This guy seems to have some interesting ideas about improving Freenet
performance:

----- Forwarded message from Ray Heasman <nurf at wuzzle.org> -----

From: Ray Heasman <[email protected]>
To: ian at octayne.com
Cc: nurf at wuzzle.org
Subject: Some useful (I hope) musings on freenet

Hi Ian,

I was getting frustrated trying to use FreeNet, and spent some time trying
to understand how it works. I also tried to come up with some useful
suggestions to make things better.

Would you mind looking through it and pointing out any glaring errors in my
underestanding? I would like to send this to the mailing lists, but dont
want stupid mistakes to get in the way of real evaluation of the ideas
presented. Obviously, I would have to change any conclusions that depended
on incorrect understanding too.

Thanks,
Ray Heasman

-------------------------

Some musings on the architecture of FreeNet

Contents

1. Introduction
2. Observations
   2.1 Reliability
   2.2 Model
3. Insertion of data
4. Retrieveal of data
5. Search keys
   5.1 Reservations
6. Potential problems
   6.1 Further exacerbation
7. Suggestions
   7.1 Disable caching
   7.2 Limit caching
       7.2.1 Probabilistic caching
       7.2.2 Absolute limiting
8. Repercussions of the splitting of the model
   8.1 Possible solutions
9. Conclusion

References




1. Introduction

These ramblings are the result of my attempt to understand how the FreeNet
protocol works. It is also an attempt to analyse the current architecture so
as to provide some points of discussion. I have attempted to show my
thoughts in as rational a matter as possible. However, I am sure I have some
things wrong. Please correct me so that I can improve this document along
with my understanding.

2. Observations

2.1 Reliability

Currently, FreeNet is not very reliable, and I think that is because it is
in some way fundamentally broken. However, I don't think that it is very far
away from a useful working solution either. i.e. I think that small changes
could result in massive improvements in reliability. (And I don't think that
"permanence" is a requirement to make it work better, either)

Personal anecdotal experience suggests that attempting to request any file
that is not wildly popular will fail.

2.2 Model

FreeNet can be viewed as two completely different networks that have been
implemented in the same protocol.

a) It is a distributed network that allows storage and retrieval of data
through a self-organising routing mechanism.

b) It is a distributed network where each node caches all data it sees.

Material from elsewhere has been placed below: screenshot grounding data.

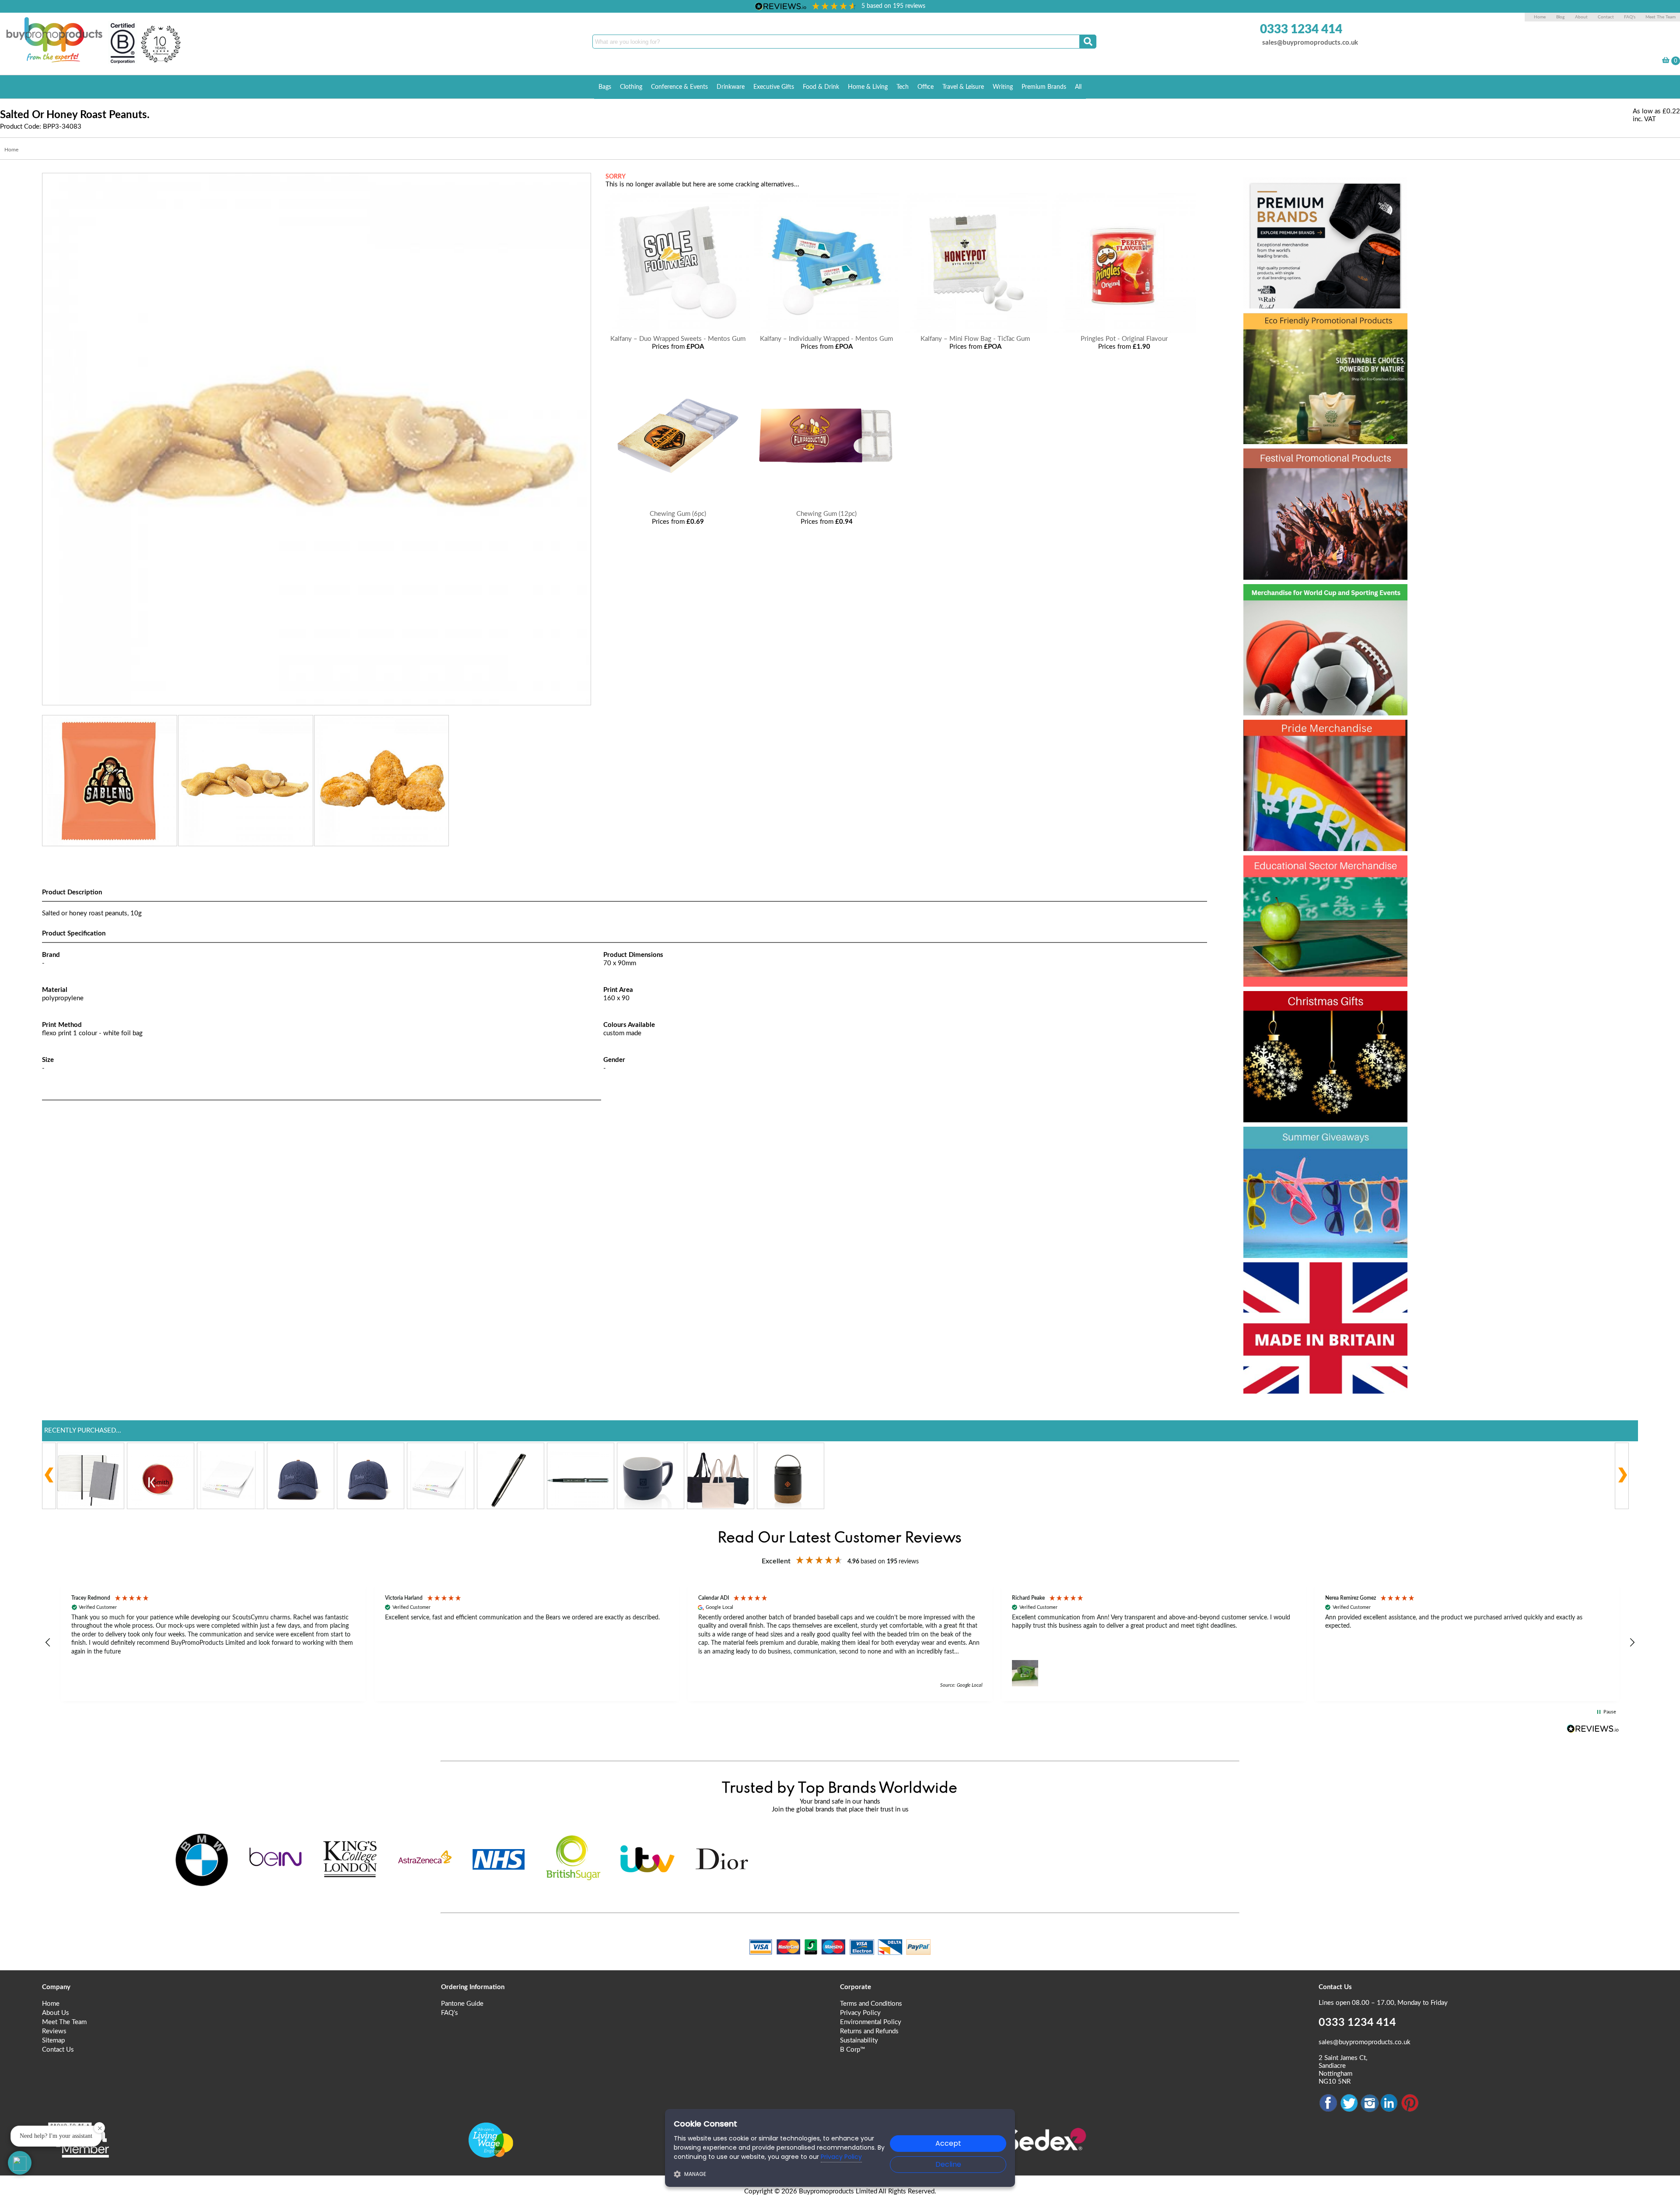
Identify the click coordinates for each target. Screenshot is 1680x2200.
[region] (840, 1642)
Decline (948, 2164)
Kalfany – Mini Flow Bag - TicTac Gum (975, 339)
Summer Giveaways (1318, 1140)
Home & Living (868, 87)
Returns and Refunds (869, 2031)
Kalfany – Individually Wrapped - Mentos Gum (826, 339)
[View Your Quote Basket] (1666, 61)
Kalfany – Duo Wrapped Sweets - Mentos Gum (678, 339)
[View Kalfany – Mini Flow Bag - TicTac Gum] (975, 331)
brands (1272, 190)
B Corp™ (852, 2049)
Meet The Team (1660, 17)
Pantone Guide (462, 2003)
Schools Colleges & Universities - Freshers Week (1324, 885)
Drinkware (731, 87)
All (1078, 87)
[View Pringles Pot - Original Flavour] (1124, 331)
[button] (48, 1642)
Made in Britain (1300, 1275)
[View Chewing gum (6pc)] (678, 506)
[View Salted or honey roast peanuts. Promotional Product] (316, 700)
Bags (604, 87)
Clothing (631, 87)
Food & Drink (821, 87)
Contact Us (58, 2049)
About (1582, 17)
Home (1540, 17)
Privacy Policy (860, 2013)
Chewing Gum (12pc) (826, 514)
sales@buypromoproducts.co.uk (1310, 42)
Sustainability (859, 2040)
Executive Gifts (773, 87)
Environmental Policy (870, 2022)
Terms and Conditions (871, 2003)
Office (925, 87)
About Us (55, 2013)
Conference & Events (679, 87)
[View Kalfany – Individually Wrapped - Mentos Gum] (826, 331)
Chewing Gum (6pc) (678, 514)
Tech (902, 87)
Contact (1606, 17)
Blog (1560, 17)
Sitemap (53, 2040)
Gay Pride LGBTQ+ (1314, 733)
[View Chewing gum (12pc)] (826, 506)
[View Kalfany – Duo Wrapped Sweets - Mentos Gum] (678, 331)
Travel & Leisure (963, 87)
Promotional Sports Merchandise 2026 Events (1315, 613)
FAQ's (1629, 17)
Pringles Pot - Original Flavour (1124, 339)
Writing (1003, 87)
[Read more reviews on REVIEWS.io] (1593, 1728)
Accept (948, 2143)
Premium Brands (1044, 87)
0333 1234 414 (1301, 29)
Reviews (54, 2031)
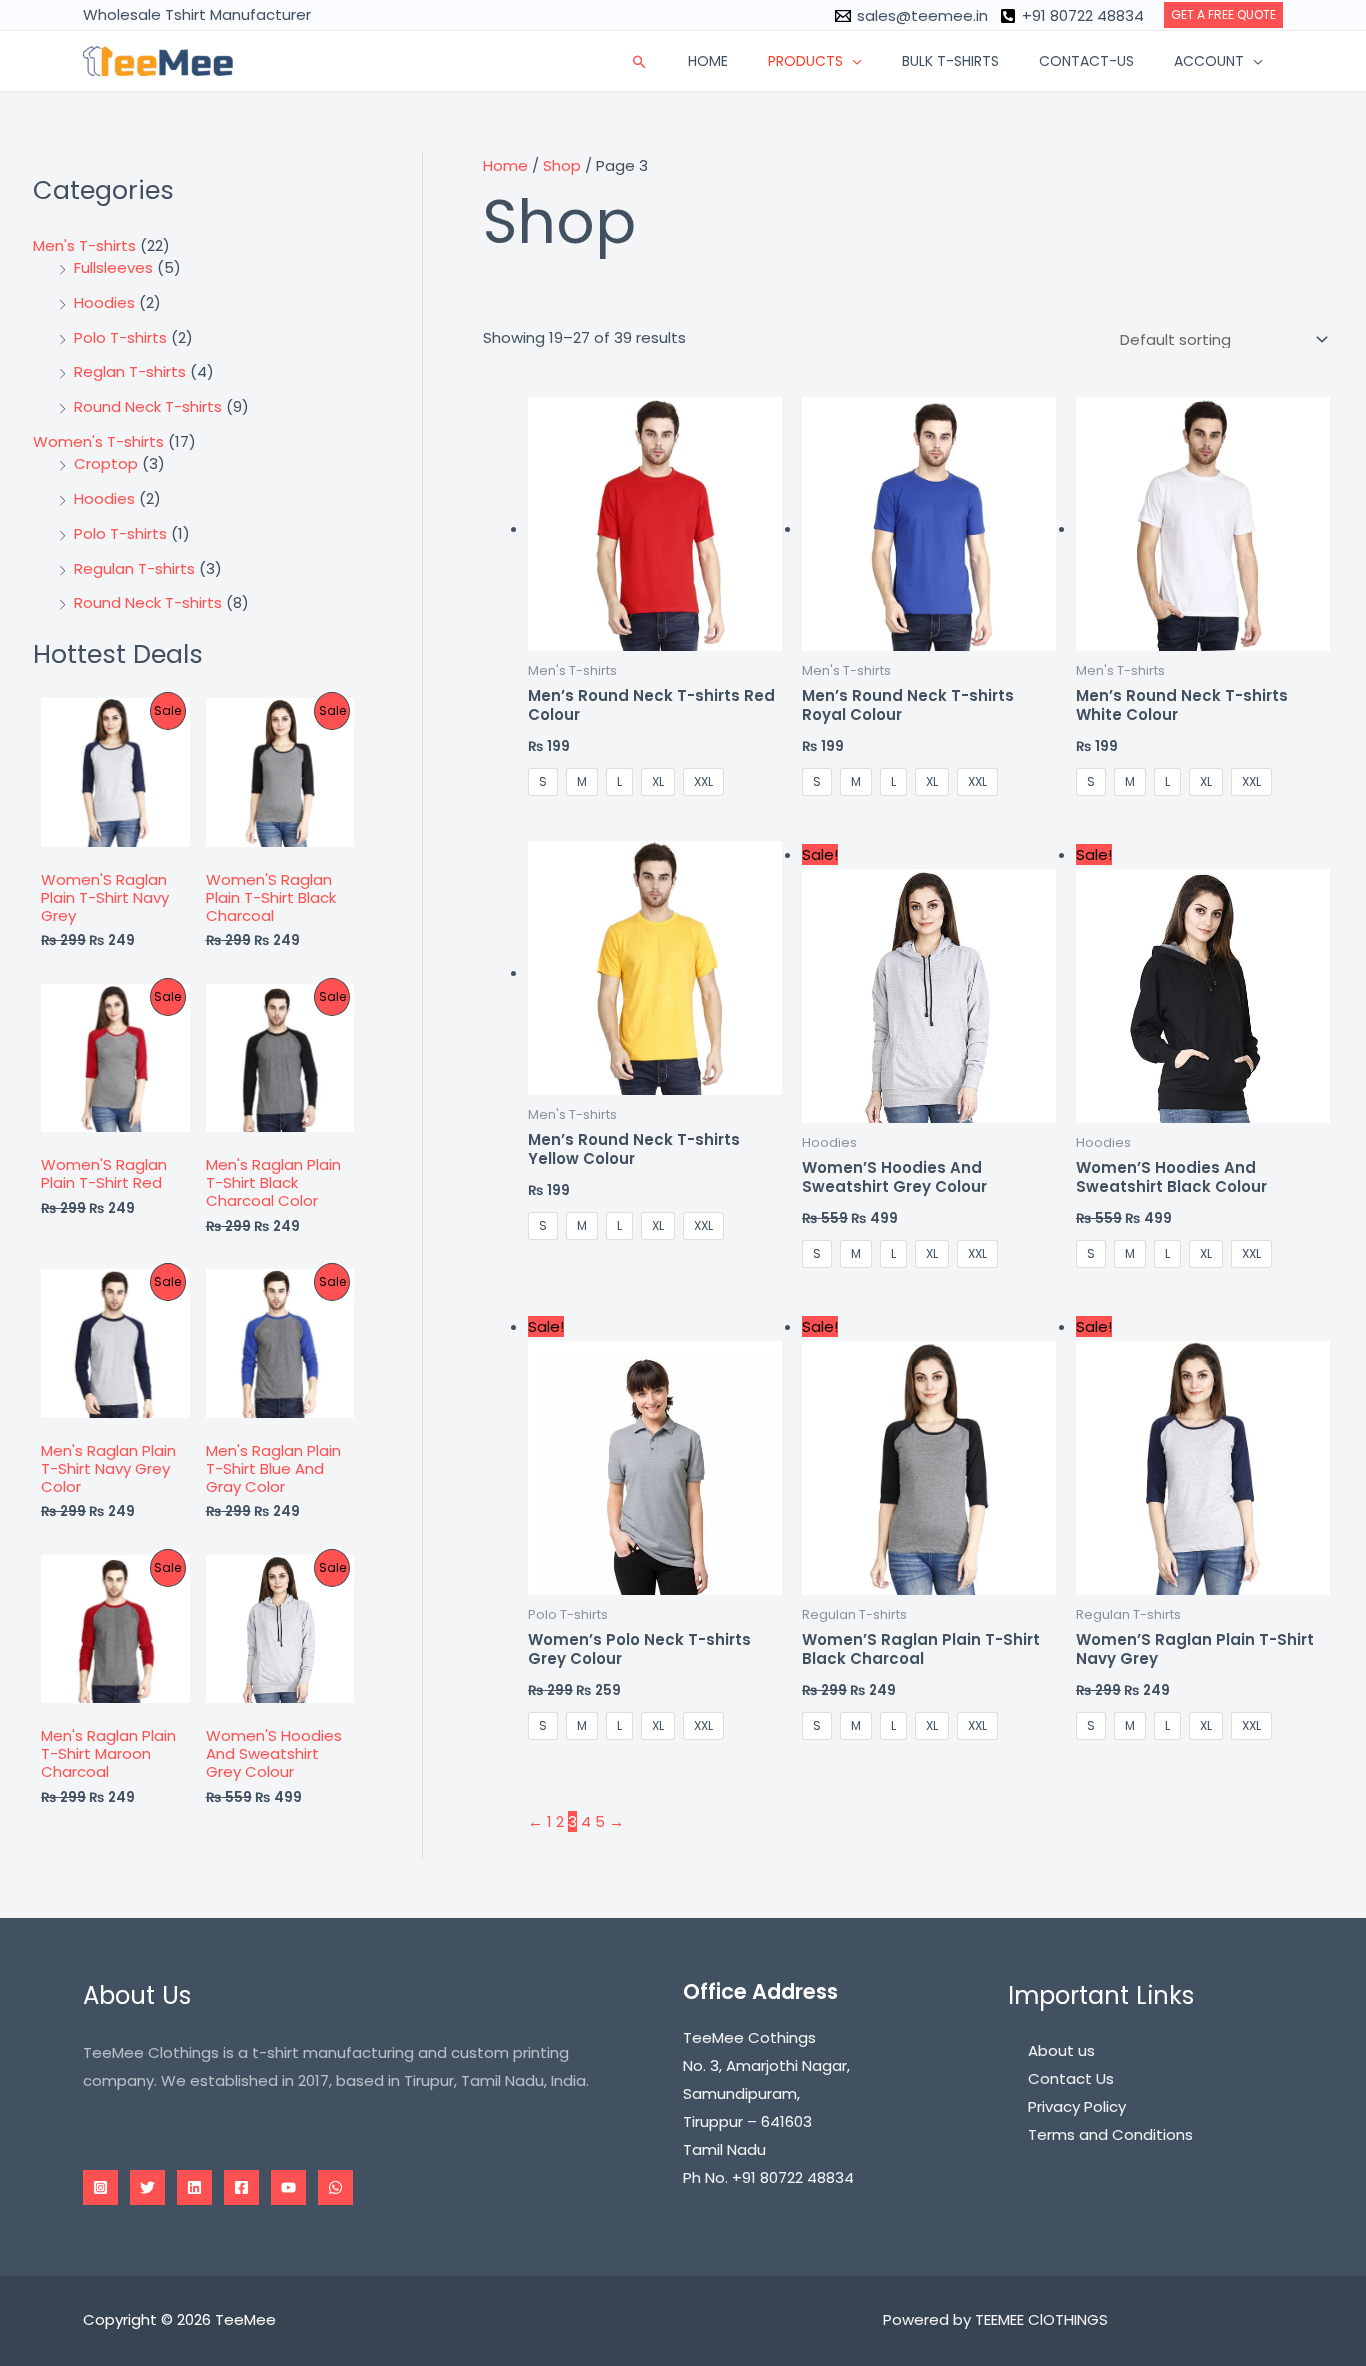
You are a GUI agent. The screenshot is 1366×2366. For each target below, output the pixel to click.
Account (1209, 61)
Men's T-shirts (84, 245)
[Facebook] (241, 2187)
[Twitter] (147, 2187)
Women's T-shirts (98, 441)
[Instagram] (100, 2187)
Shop (562, 165)
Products (805, 61)
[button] (1223, 15)
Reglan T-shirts (130, 371)
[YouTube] (288, 2187)
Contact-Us (1086, 61)
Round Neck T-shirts (148, 406)
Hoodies (104, 302)
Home (708, 61)
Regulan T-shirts (134, 568)
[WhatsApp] (335, 2187)
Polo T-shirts (120, 337)
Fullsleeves (113, 267)
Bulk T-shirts (950, 61)
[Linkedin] (194, 2187)
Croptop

I think behaviour inherent in (b) can clash seriously with the requirements
for (a). Furthermore, it permutes the behaviour of the network to the extent
that it becomes difficult to examine the effects of architectural decisions
made to implement (a).

I will revisit this line of thought later.

3. Insertion of data

My understanding is that FreeNet performs a depth-first backtracking graph
traversal of nodes on the network. Insertion has two stages: first, a search
to check that the data to be inserted does not already exist, second, an
insertion phase that tunnels data to the last point at which the search
failed.

During the request phase, each node forwards a request to nodes it thinks
most likely of having the data being inserted. This is done by making an
estimate of how close the key describing the search is to the keys usually
handled by the nodes it knows about. Unique IDs are used so that requests
are never processed twice by the same node (i.e. They are used by the search
algorithm to change the graph of nodes into a dynamically generated tree
that contains no loops). This eliminates redundant searching.

Search packets also contain a "hops to live" parameter (HTL), which is
decremented every time the search packet is forwarded to a node. 

Assuming the data to be inserted is not already on the network, eventually
HTL drops to 0, and the lucky node thus found signals the search failed. At
this point, the originating node starts streaming the data back along the
path searched (sans backtracks) to the lucky node.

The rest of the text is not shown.